The European Commission (EC) has published detailed guidelines on the definition of an AI System which should be considered, these are available here.

What does the AI Act require?

A risk-based approach

Obligations under the AI Act are determined by the risk category and appropriate consideration and categorisation should be undertaken:

On 2 February 2025, the first provisions of the AI Act started to apply. These include:

  • Prohibited practices (discussed above).
  • A duty to introduce AI literacy into an organisation; ensuring staff have sufficient knowledge and understanding of AI, typically involving implementing AI governance policies and training programmes.

Transparency obligations

From August 2025, the AI Act imposes specific transparency obligations on both providers and deployers of AI systems to ensure ethical and responsible use. The exact obligations vary depending on type of AI system risk profile in scope.

  • Providers must for example: inform users when they are interacting with an AI system, unless it is obvious to a reasonably well-informed person and ensure outputs are marked and detectable as artificially generated.
  • Deployers have obligations to inform individuals when they are exposed to AI systems used for emotion recognition or biometric categorisation.

These (and other) requirements should be considered alongside data protection legislation and the transparency obligations thereunder.
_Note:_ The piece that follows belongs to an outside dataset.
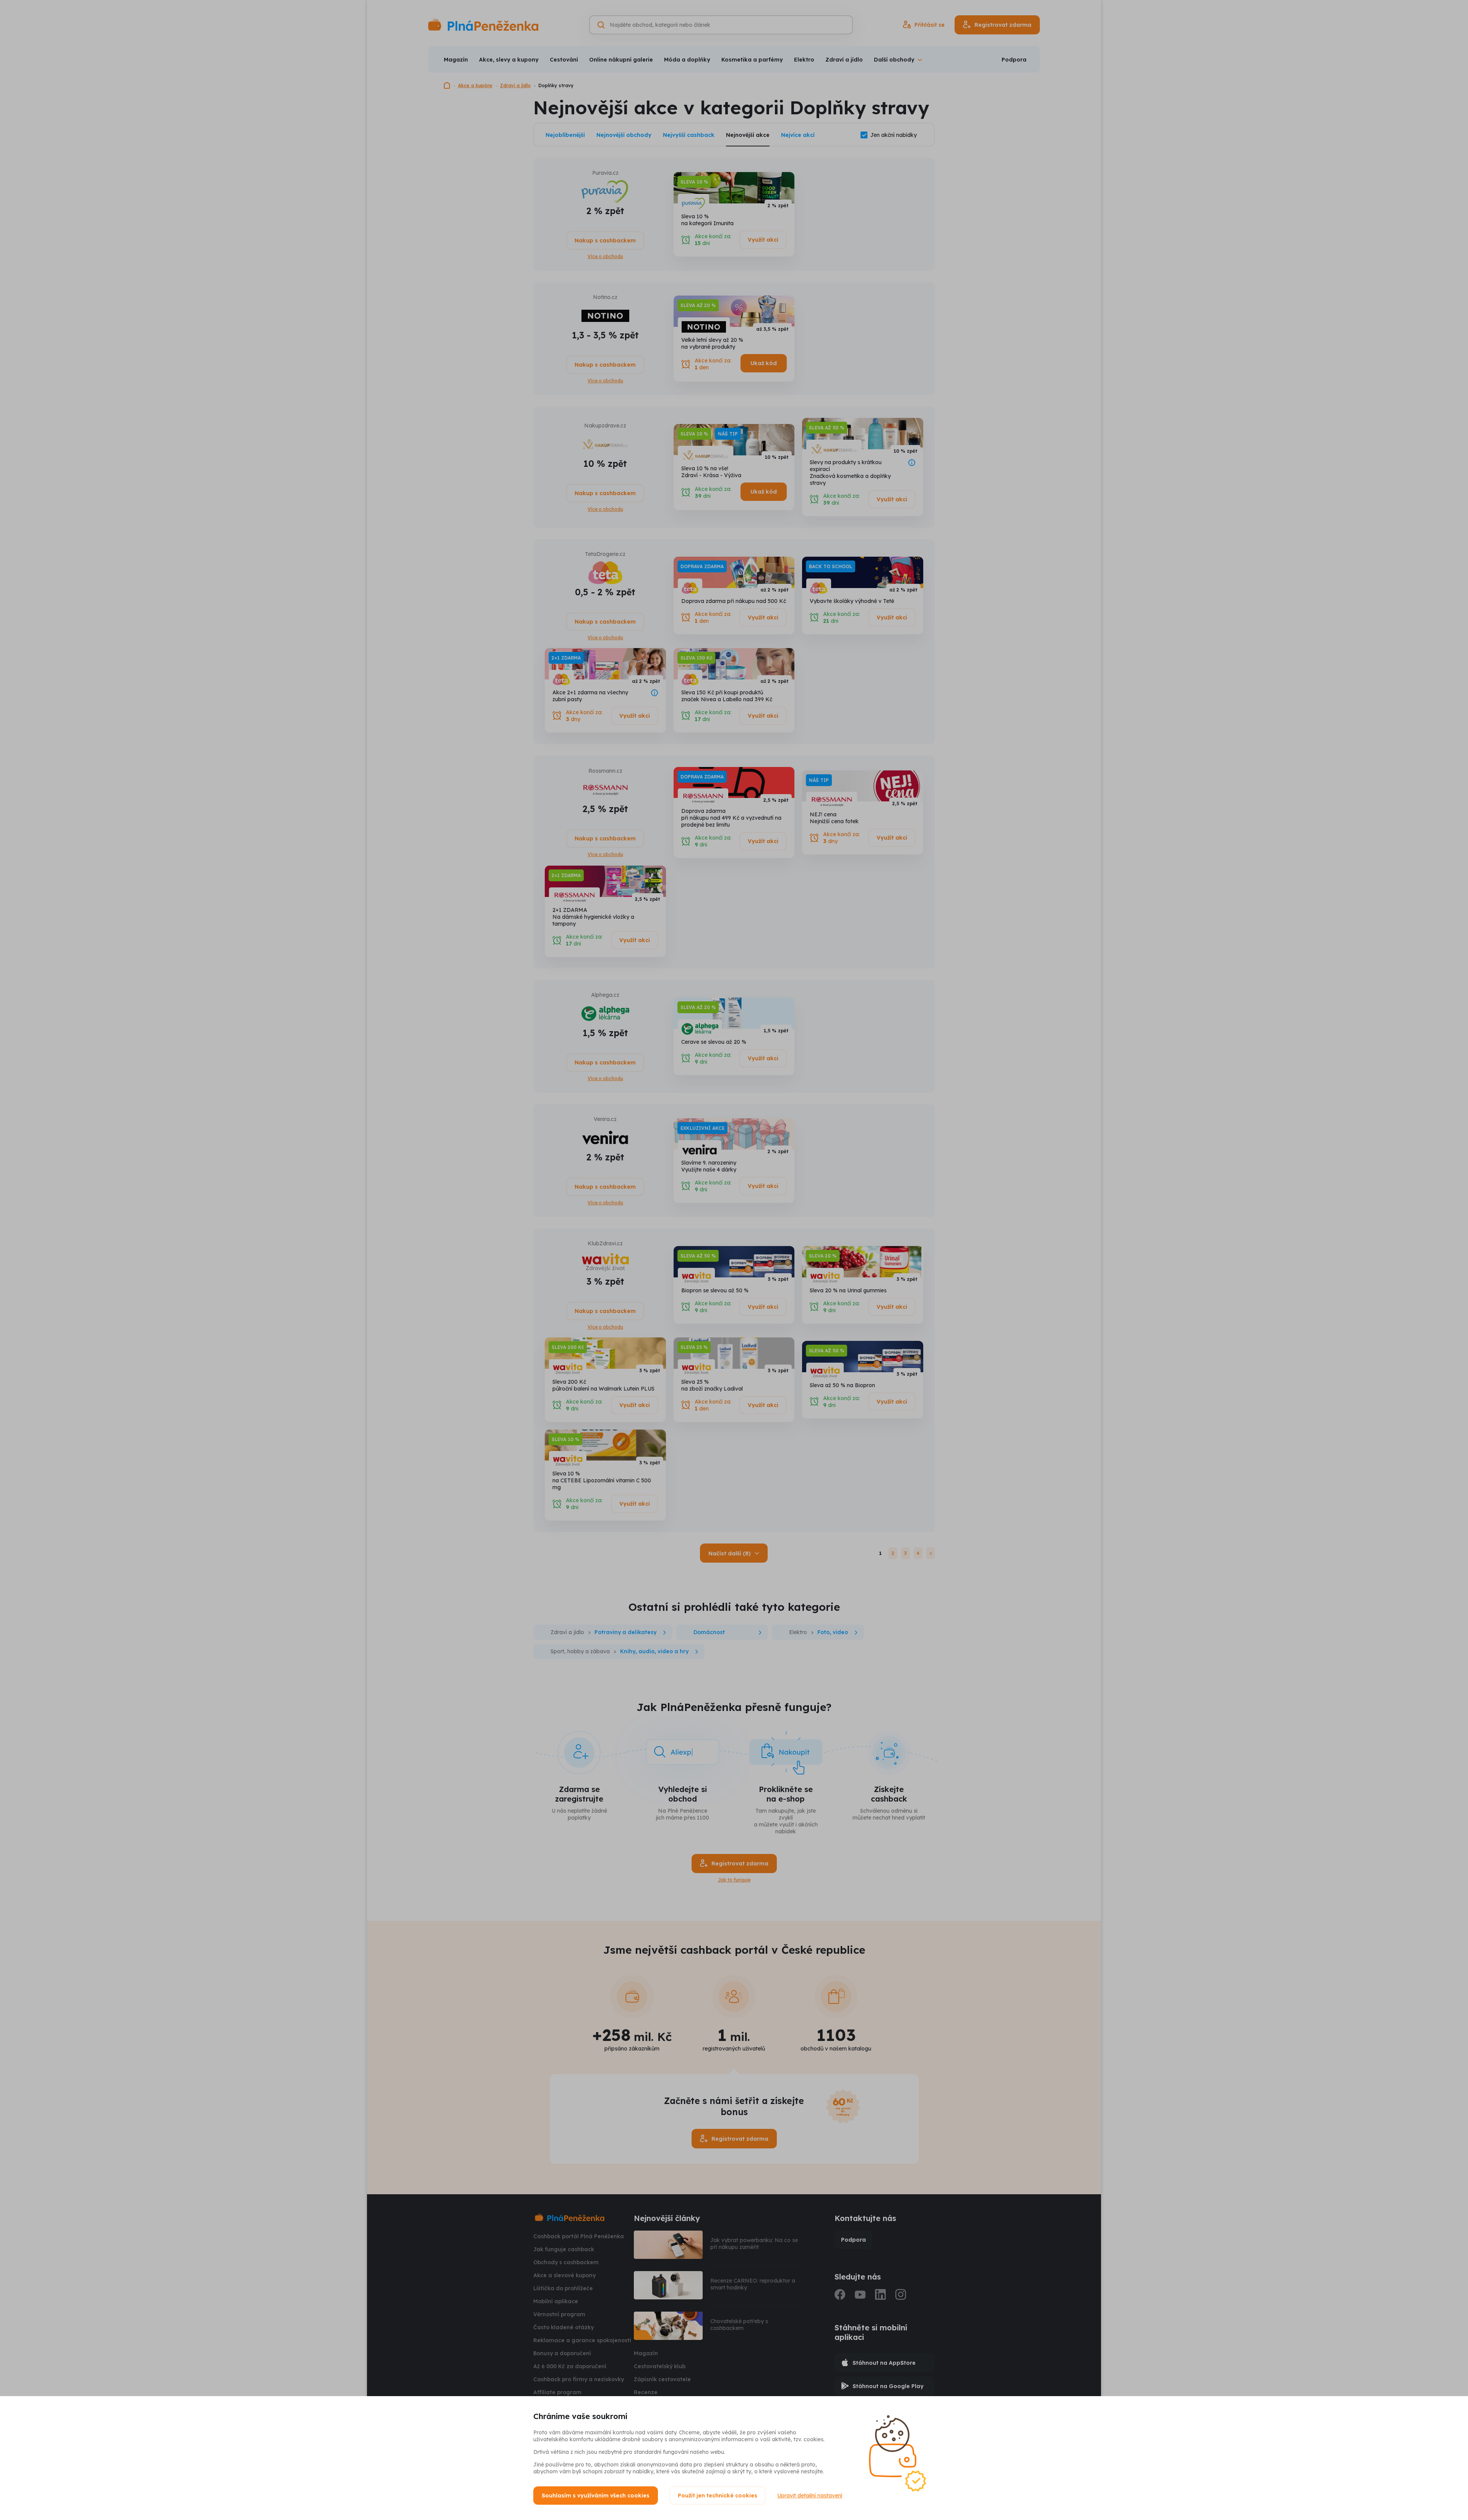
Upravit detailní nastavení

Other considerations for AI

In addition to the AI Act, there are other considerations in contracts for AI:

Data protection

An AI system usually requires vast amounts of data to operate. If personal data is to be processed during the lifecycle of the AI system, consideration shall be given to data protection practices such as: the legal grounds for processing personal data; a legitimate interests assessment; a data privacy impact assessment; and transparency requirements.

Contractual protection on use of AI

Deployers and providers will look to obtain some level of comfort in areas such as: IP infringement, output use, accuracy of input and output data and compliance with laws - with contractual liability apportioned in the contract.

Ownership of output

The AI Act does not stipulate ownership of output data, and the law is yet to be established on copyright and outputs from an English law perspective. It is generally agreed that AI systems themselves are incapable of owning IP rights. A range of opinions exists on who the legal rights owner should be of output data. Ownership could potentially be attributed to the owner of the AI system, the developer of the AI system or the end user or operator of the system.

Infringement risks of AI

When using AI technology to generate content, another important consideration is whether there is a risk of infringing third party IP rights. AI systems are generally trained using massive amounts of publicly available data – where this data is protected by copyright or other IP rights, the use of such data to train an AI system would infringe these third-party rights where the permission of the rights owners have not been obtained.

Regulatory compliance

With legislation, policy and guidance at national level moving at such a fast pace, giving any sort of contractual commitment to comply with all applicable laws and/or guidance is onerous. Consider which laws, guidance and policy documents can be complied with in a contractual context and if compliance warranties are appropriate.

Ahead

Following the February 2025 ban on certain "unacceptable risk" AI systems, the next wave of obligations will span the next two years, with full compliance for high-risk AI systems expected by 2027. Non-compliance could lead to significant penalties, with fines reaching up to EUR35m or 7% of global turnover, underscoring the importance of early preparation.